An elderly gentleman, previously a force of nature, lay trembling in bed, his face freckled with rapidly multiplying beads of sweat.
A 54-year-old female schoolteacher with a newly diagnosed tumor of the small bowel.
69 y.o. F w/chronic pancreatitis 2/2 longstanding EtOH abuse.
85 YO ♀ PMHx CHF, HTN, DM2, CAD s/p CABG, COPD on 2LNC presenting w/SBO.
I told myself that these were merely placeholders. That I would go back and fill in the details. Later. When I had more time.
But these weren’t people — they were diagnoses. These weren’t narratives — they were board questions.
Part of the allure of a journal is its ability to capture Time, that elusive companion, within its pages. My motivation in keeping one was to document my advancement in medical school as Time pressed on. A vignette from first year would seem feeble and naïve compared to an essay written in second year, which, in turn, would most certainly contain newly realized truths. And so on and so forth. I imagined myself forty years on dismissing the entire journal as rubbish, having achieved a deeper, more sophisticated level of understanding buttressed by a lifetime of caring for the sick.
But as the essays became one-liners, as the people became reduced to their diagnoses and as the faces and names swirled into one giant amorphous pool, it became clear that I was not documenting my progress, but rather my regression.

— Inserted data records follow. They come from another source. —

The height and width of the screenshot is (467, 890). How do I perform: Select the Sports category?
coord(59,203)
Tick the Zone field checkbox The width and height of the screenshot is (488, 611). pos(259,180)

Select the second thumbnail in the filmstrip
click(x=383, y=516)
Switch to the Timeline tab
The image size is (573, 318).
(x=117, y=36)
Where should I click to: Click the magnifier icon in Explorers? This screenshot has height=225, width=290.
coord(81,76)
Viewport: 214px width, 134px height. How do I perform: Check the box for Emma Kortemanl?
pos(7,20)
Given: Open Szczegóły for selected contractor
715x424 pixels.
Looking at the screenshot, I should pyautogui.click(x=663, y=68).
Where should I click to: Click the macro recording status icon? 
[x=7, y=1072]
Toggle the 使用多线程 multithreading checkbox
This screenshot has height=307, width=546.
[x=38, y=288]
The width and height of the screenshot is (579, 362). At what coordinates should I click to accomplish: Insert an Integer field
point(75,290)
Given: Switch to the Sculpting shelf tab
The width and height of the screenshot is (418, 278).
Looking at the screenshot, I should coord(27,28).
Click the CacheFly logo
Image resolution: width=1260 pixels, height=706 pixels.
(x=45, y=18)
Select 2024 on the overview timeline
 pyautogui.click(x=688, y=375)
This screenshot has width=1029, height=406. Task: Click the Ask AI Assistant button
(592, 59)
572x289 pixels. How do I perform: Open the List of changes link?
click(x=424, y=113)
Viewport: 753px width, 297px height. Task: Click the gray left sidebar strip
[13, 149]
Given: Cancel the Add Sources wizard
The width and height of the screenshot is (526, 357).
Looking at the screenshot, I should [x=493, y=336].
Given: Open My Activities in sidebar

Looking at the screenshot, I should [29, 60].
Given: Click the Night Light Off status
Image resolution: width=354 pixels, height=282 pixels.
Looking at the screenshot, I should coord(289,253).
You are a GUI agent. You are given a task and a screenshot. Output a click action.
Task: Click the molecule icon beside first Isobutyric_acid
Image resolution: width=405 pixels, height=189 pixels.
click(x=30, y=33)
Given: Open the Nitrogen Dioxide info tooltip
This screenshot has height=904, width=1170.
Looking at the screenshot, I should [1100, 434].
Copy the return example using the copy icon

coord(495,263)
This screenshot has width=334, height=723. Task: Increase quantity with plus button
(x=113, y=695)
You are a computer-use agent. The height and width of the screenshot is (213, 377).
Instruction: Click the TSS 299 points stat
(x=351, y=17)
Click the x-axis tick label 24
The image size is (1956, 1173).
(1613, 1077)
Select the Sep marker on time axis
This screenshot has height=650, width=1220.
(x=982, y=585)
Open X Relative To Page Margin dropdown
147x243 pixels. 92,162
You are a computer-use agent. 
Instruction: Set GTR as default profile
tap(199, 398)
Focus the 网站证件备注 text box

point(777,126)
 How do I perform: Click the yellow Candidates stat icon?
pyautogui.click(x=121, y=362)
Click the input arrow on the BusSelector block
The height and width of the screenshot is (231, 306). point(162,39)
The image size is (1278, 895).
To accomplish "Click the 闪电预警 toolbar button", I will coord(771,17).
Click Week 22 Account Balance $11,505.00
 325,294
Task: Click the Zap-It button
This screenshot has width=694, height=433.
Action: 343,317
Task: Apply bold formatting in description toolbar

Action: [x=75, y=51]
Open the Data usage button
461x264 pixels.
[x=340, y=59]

Studies have suggested that medical students lose empathy in the clinical years. I was aware of this phenomenon — we all were. But I foolishly thought that awareness would be sufficient protection. Maybe this was the explanation: I had experienced a loss of empathy. Time was wearing down my humanism, and after only one year. What would be left of me after another year? Another ten? Another forty?
However, these losses must be weighed against incontrovertible gains. I may have been more empathetic a year ago, but I was also infinitely more ignorant. Hypertension in a child once screamed “pheochromocytoma!” But now, it means that the blood pressure cuff was probably just too small. I have gained knowledge. I have gained skills. I have gained confidence. I have gained weight.
So, how then can I restore humanism to my experience? How might I insulate it from the erosive effects of time? I don’t pretend to have the answers. But I presume that my drop-off in writing hasn’t been particularly helpful. That might be a good place to start.
To my journal — I promise never to banish you to the bookshelf again.
I can’t say the same for Dostoevsky.